[Stored items]
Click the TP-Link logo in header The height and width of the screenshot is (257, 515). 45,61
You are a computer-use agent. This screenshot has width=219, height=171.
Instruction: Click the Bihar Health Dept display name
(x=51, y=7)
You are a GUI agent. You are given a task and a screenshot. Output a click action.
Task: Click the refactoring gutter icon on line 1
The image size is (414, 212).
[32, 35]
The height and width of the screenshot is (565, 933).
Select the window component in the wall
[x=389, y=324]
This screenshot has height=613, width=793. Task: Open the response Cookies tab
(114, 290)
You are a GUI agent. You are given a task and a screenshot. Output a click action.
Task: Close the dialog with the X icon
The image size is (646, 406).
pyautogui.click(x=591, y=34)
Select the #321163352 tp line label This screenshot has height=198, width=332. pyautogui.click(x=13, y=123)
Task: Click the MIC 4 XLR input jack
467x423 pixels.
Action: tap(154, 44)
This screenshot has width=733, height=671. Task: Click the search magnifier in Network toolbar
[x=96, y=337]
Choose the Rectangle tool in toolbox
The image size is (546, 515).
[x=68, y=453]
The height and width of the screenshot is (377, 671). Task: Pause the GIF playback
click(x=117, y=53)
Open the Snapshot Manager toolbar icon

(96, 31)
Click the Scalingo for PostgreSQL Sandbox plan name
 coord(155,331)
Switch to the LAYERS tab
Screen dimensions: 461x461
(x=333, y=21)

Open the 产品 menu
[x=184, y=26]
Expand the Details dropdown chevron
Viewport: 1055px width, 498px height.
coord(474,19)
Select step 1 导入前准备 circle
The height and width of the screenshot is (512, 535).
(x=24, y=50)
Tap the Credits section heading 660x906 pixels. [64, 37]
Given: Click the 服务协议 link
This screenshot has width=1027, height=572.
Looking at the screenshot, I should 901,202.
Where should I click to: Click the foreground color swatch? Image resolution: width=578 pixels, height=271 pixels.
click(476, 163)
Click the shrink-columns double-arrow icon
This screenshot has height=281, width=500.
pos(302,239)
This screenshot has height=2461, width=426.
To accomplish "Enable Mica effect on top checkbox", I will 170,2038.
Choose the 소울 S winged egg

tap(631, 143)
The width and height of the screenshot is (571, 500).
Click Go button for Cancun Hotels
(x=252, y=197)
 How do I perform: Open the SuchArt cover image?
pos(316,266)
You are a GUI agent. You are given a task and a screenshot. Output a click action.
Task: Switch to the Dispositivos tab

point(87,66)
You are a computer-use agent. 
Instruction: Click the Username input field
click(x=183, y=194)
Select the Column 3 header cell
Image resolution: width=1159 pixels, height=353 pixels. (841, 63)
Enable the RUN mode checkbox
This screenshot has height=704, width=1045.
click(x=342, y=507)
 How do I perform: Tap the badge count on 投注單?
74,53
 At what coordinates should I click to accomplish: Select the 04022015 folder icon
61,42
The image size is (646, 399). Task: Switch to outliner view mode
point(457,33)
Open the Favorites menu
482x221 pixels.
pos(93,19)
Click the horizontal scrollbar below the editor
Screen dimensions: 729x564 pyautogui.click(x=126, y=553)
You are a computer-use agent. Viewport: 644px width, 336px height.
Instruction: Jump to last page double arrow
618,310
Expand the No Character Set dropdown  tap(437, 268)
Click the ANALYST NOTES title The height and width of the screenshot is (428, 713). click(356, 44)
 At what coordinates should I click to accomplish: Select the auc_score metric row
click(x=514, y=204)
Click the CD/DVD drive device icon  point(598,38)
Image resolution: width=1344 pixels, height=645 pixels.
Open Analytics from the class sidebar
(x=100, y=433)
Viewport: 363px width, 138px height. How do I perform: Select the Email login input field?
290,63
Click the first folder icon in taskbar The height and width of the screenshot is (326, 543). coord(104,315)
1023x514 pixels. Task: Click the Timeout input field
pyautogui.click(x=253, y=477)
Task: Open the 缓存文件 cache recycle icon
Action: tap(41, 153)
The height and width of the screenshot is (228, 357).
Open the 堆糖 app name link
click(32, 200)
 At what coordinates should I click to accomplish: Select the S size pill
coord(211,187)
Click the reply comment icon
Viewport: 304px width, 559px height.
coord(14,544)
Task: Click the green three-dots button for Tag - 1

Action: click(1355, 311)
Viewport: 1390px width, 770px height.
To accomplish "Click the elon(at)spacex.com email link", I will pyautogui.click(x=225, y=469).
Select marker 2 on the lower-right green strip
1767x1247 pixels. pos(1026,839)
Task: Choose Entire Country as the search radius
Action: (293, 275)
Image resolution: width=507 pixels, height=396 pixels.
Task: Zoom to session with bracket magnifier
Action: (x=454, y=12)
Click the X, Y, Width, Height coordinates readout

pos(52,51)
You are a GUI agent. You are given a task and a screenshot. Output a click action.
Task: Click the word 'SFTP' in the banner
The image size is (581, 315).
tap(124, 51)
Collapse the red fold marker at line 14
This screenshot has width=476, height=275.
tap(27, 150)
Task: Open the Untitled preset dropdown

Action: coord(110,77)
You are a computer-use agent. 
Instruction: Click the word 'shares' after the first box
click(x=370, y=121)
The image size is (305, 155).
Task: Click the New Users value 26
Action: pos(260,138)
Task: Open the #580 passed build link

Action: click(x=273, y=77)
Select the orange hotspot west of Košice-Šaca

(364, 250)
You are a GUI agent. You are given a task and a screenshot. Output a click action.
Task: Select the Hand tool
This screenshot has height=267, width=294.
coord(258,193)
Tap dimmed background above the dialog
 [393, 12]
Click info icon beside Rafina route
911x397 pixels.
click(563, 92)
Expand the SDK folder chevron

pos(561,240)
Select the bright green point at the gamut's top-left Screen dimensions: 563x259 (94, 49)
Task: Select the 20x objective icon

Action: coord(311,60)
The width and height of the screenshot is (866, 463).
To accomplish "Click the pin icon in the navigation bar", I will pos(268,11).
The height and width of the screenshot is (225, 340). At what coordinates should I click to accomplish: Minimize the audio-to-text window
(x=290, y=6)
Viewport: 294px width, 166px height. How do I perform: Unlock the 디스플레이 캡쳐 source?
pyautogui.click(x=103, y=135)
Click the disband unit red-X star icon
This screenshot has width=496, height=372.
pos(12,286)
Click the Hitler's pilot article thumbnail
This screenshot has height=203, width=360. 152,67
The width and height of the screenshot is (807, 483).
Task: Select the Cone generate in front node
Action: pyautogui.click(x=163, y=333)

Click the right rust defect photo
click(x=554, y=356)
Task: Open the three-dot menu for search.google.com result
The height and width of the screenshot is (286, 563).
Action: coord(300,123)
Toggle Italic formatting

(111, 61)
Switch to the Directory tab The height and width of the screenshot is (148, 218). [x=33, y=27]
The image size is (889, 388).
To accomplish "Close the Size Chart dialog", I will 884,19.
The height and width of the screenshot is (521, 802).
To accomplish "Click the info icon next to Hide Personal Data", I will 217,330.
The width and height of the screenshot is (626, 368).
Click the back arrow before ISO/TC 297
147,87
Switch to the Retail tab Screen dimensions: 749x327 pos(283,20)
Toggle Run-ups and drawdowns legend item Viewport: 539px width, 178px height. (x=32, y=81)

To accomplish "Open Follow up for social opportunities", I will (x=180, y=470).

• Aim of the exercise: Reproduce the data in its entirety. Keep every character unchanged.

• Output below:
Click the TP-Link logo in header The height and width of the screenshot is (257, 515). 45,61
You are a computer-use agent. This screenshot has width=219, height=171.
Instruction: Click the Bihar Health Dept display name
(x=51, y=7)
You are a GUI agent. You are given a task and a screenshot. Output a click action.
Task: Click the refactoring gutter icon on line 1
The image size is (414, 212).
[32, 35]
The height and width of the screenshot is (565, 933).
Select the window component in the wall
[x=389, y=324]
This screenshot has height=613, width=793. Task: Open the response Cookies tab
(114, 290)
You are a GUI agent. You are given a task and a screenshot. Output a click action.
Task: Close the dialog with the X icon
The image size is (646, 406).
pyautogui.click(x=591, y=34)
Select the #321163352 tp line label This screenshot has height=198, width=332. pyautogui.click(x=13, y=123)
Task: Click the MIC 4 XLR input jack
467x423 pixels.
Action: tap(154, 44)
This screenshot has width=733, height=671. Task: Click the search magnifier in Network toolbar
[x=96, y=337]
Choose the Rectangle tool in toolbox
The image size is (546, 515).
[x=68, y=453]
The height and width of the screenshot is (377, 671). Task: Pause the GIF playback
click(x=117, y=53)
Open the Snapshot Manager toolbar icon

(96, 31)
Click the Scalingo for PostgreSQL Sandbox plan name
 coord(155,331)
Switch to the LAYERS tab
Screen dimensions: 461x461
(x=333, y=21)

Open the 产品 menu
[x=184, y=26]
Expand the Details dropdown chevron
Viewport: 1055px width, 498px height.
coord(474,19)
Select step 1 导入前准备 circle
The height and width of the screenshot is (512, 535).
(x=24, y=50)
Tap the Credits section heading 660x906 pixels. [64, 37]
Given: Click the 服务协议 link
This screenshot has width=1027, height=572.
Looking at the screenshot, I should 901,202.
Where should I click to: Click the foreground color swatch? Image resolution: width=578 pixels, height=271 pixels.
click(476, 163)
Click the shrink-columns double-arrow icon
This screenshot has height=281, width=500.
pos(302,239)
This screenshot has height=2461, width=426.
To accomplish "Enable Mica effect on top checkbox", I will 170,2038.
Choose the 소울 S winged egg

tap(631, 143)
The width and height of the screenshot is (571, 500).
Click Go button for Cancun Hotels
(x=252, y=197)
 How do I perform: Open the SuchArt cover image?
pos(316,266)
You are a GUI agent. You are given a task and a screenshot. Output a click action.
Task: Switch to the Dispositivos tab

point(87,66)
You are a computer-use agent. 
Instruction: Click the Username input field
click(x=183, y=194)
Select the Column 3 header cell
Image resolution: width=1159 pixels, height=353 pixels. (841, 63)
Enable the RUN mode checkbox
This screenshot has height=704, width=1045.
click(x=342, y=507)
 How do I perform: Tap the badge count on 投注單?
74,53
 At what coordinates should I click to accomplish: Select the 04022015 folder icon
61,42
The image size is (646, 399). Task: Switch to outliner view mode
point(457,33)
Open the Favorites menu
482x221 pixels.
pos(93,19)
Click the horizontal scrollbar below the editor
Screen dimensions: 729x564 pyautogui.click(x=126, y=553)
You are a computer-use agent. Viewport: 644px width, 336px height.
Instruction: Jump to last page double arrow
618,310
Expand the No Character Set dropdown  tap(437, 268)
Click the ANALYST NOTES title The height and width of the screenshot is (428, 713). click(356, 44)
 At what coordinates should I click to accomplish: Select the auc_score metric row
click(x=514, y=204)
Click the CD/DVD drive device icon  point(598,38)
Image resolution: width=1344 pixels, height=645 pixels.
Open Analytics from the class sidebar
(x=100, y=433)
Viewport: 363px width, 138px height. How do I perform: Select the Email login input field?
290,63
Click the first folder icon in taskbar The height and width of the screenshot is (326, 543). coord(104,315)
1023x514 pixels. Task: Click the Timeout input field
pyautogui.click(x=253, y=477)
Task: Open the 缓存文件 cache recycle icon
Action: tap(41, 153)
The height and width of the screenshot is (228, 357).
Open the 堆糖 app name link
click(32, 200)
 At what coordinates should I click to accomplish: Select the S size pill
coord(211,187)
Click the reply comment icon
Viewport: 304px width, 559px height.
coord(14,544)
Task: Click the green three-dots button for Tag - 1

Action: click(1355, 311)
Viewport: 1390px width, 770px height.
To accomplish "Click the elon(at)spacex.com email link", I will pyautogui.click(x=225, y=469).
Select marker 2 on the lower-right green strip
1767x1247 pixels. pos(1026,839)
Task: Choose Entire Country as the search radius
Action: (293, 275)
Image resolution: width=507 pixels, height=396 pixels.
Task: Zoom to session with bracket magnifier
Action: (x=454, y=12)
Click the X, Y, Width, Height coordinates readout

pos(52,51)
You are a GUI agent. You are given a task and a screenshot. Output a click action.
Task: Click the word 'SFTP' in the banner
The image size is (581, 315).
tap(124, 51)
Collapse the red fold marker at line 14
This screenshot has width=476, height=275.
tap(27, 150)
Task: Open the Untitled preset dropdown

Action: coord(110,77)
You are a computer-use agent. 
Instruction: Click the word 'shares' after the first box
click(x=370, y=121)
The image size is (305, 155).
Task: Click the New Users value 26
Action: pos(260,138)
Task: Open the #580 passed build link

Action: click(x=273, y=77)
Select the orange hotspot west of Košice-Šaca

(364, 250)
You are a GUI agent. You are given a task and a screenshot. Output a click action.
Task: Select the Hand tool
This screenshot has height=267, width=294.
coord(258,193)
Tap dimmed background above the dialog
 [393, 12]
Click info icon beside Rafina route
911x397 pixels.
click(563, 92)
Expand the SDK folder chevron

pos(561,240)
Select the bright green point at the gamut's top-left Screen dimensions: 563x259 (94, 49)
Task: Select the 20x objective icon

Action: coord(311,60)
The width and height of the screenshot is (866, 463).
To accomplish "Click the pin icon in the navigation bar", I will pos(268,11).
The height and width of the screenshot is (225, 340). At what coordinates should I click to accomplish: Minimize the audio-to-text window
(x=290, y=6)
Viewport: 294px width, 166px height. How do I perform: Unlock the 디스플레이 캡쳐 source?
pyautogui.click(x=103, y=135)
Click the disband unit red-X star icon
This screenshot has width=496, height=372.
pos(12,286)
Click the Hitler's pilot article thumbnail
This screenshot has height=203, width=360. 152,67
The width and height of the screenshot is (807, 483).
Task: Select the Cone generate in front node
Action: pyautogui.click(x=163, y=333)

Click the right rust defect photo
click(x=554, y=356)
Task: Open the three-dot menu for search.google.com result
The height and width of the screenshot is (286, 563).
Action: coord(300,123)
Toggle Italic formatting

(111, 61)
Switch to the Directory tab The height and width of the screenshot is (148, 218). [x=33, y=27]
The image size is (889, 388).
To accomplish "Close the Size Chart dialog", I will 884,19.
The height and width of the screenshot is (521, 802).
To accomplish "Click the info icon next to Hide Personal Data", I will 217,330.
The width and height of the screenshot is (626, 368).
Click the back arrow before ISO/TC 297
147,87
Switch to the Retail tab Screen dimensions: 749x327 pos(283,20)
Toggle Run-ups and drawdowns legend item Viewport: 539px width, 178px height. (x=32, y=81)

To accomplish "Open Follow up for social opportunities", I will (x=180, y=470).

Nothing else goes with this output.